## What is required
Please copy the lines below word for word, keeping every line unchanged.

## Data for this exercise
════════════════
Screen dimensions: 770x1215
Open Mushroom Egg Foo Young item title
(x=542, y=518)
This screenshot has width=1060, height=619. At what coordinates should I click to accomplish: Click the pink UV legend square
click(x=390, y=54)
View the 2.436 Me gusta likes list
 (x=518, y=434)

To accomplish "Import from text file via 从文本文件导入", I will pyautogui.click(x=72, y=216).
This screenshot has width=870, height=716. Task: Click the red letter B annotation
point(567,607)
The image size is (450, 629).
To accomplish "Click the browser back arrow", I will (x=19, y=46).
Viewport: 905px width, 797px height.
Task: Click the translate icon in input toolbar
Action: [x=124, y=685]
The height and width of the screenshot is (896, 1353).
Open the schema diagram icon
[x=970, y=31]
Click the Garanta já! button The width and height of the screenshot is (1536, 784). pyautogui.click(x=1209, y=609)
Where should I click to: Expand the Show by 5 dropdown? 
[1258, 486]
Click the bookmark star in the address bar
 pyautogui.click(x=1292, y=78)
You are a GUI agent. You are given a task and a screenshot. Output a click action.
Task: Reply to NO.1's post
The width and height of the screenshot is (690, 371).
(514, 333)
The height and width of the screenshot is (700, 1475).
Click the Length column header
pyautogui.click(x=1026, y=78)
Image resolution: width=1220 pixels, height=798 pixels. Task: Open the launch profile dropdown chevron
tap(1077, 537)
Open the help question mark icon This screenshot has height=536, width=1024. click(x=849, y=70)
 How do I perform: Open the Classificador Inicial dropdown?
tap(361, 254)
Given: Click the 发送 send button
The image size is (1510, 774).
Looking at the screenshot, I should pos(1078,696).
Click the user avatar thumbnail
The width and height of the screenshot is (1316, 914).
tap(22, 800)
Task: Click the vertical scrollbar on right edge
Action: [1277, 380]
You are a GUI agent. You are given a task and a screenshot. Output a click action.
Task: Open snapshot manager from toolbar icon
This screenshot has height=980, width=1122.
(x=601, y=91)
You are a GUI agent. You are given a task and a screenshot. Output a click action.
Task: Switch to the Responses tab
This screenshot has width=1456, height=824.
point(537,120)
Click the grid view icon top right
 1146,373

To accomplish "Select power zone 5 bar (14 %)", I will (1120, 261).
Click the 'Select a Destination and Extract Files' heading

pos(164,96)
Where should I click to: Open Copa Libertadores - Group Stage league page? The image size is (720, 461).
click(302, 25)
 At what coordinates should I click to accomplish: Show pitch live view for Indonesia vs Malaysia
════════════════
## Task answer
Screen dimensions: 770x1215
Open Mushroom Egg Foo Young item title
(x=542, y=518)
This screenshot has width=1060, height=619. At what coordinates should I click to accomplish: Click the pink UV legend square
click(x=390, y=54)
View the 2.436 Me gusta likes list
 (x=518, y=434)

To accomplish "Import from text file via 从文本文件导入", I will pyautogui.click(x=72, y=216).
This screenshot has width=870, height=716. Task: Click the red letter B annotation
point(567,607)
The image size is (450, 629).
To accomplish "Click the browser back arrow", I will (x=19, y=46).
Viewport: 905px width, 797px height.
Task: Click the translate icon in input toolbar
Action: [x=124, y=685]
The height and width of the screenshot is (896, 1353).
Open the schema diagram icon
[x=970, y=31]
Click the Garanta já! button The width and height of the screenshot is (1536, 784). pyautogui.click(x=1209, y=609)
Where should I click to: Expand the Show by 5 dropdown? 
[1258, 486]
Click the bookmark star in the address bar
 pyautogui.click(x=1292, y=78)
You are a GUI agent. You are given a task and a screenshot. Output a click action.
Task: Reply to NO.1's post
The width and height of the screenshot is (690, 371).
(514, 333)
The height and width of the screenshot is (700, 1475).
Click the Length column header
pyautogui.click(x=1026, y=78)
Image resolution: width=1220 pixels, height=798 pixels. Task: Open the launch profile dropdown chevron
tap(1077, 537)
Open the help question mark icon This screenshot has height=536, width=1024. click(x=849, y=70)
 How do I perform: Open the Classificador Inicial dropdown?
tap(361, 254)
Given: Click the 发送 send button
The image size is (1510, 774).
Looking at the screenshot, I should pos(1078,696).
Click the user avatar thumbnail
The width and height of the screenshot is (1316, 914).
tap(22, 800)
Task: Click the vertical scrollbar on right edge
Action: [1277, 380]
You are a GUI agent. You are given a task and a screenshot. Output a click action.
Task: Open snapshot manager from toolbar icon
This screenshot has height=980, width=1122.
(x=601, y=91)
You are a GUI agent. You are given a task and a screenshot. Output a click action.
Task: Switch to the Responses tab
This screenshot has width=1456, height=824.
point(537,120)
Click the grid view icon top right
 1146,373

To accomplish "Select power zone 5 bar (14 %)", I will (1120, 261).
Click the 'Select a Destination and Extract Files' heading

pos(164,96)
Where should I click to: Open Copa Libertadores - Group Stage league page? The image size is (720, 461).
click(302, 25)
 At what coordinates should I click to accomplish: Show pitch live view for Indonesia vs Malaysia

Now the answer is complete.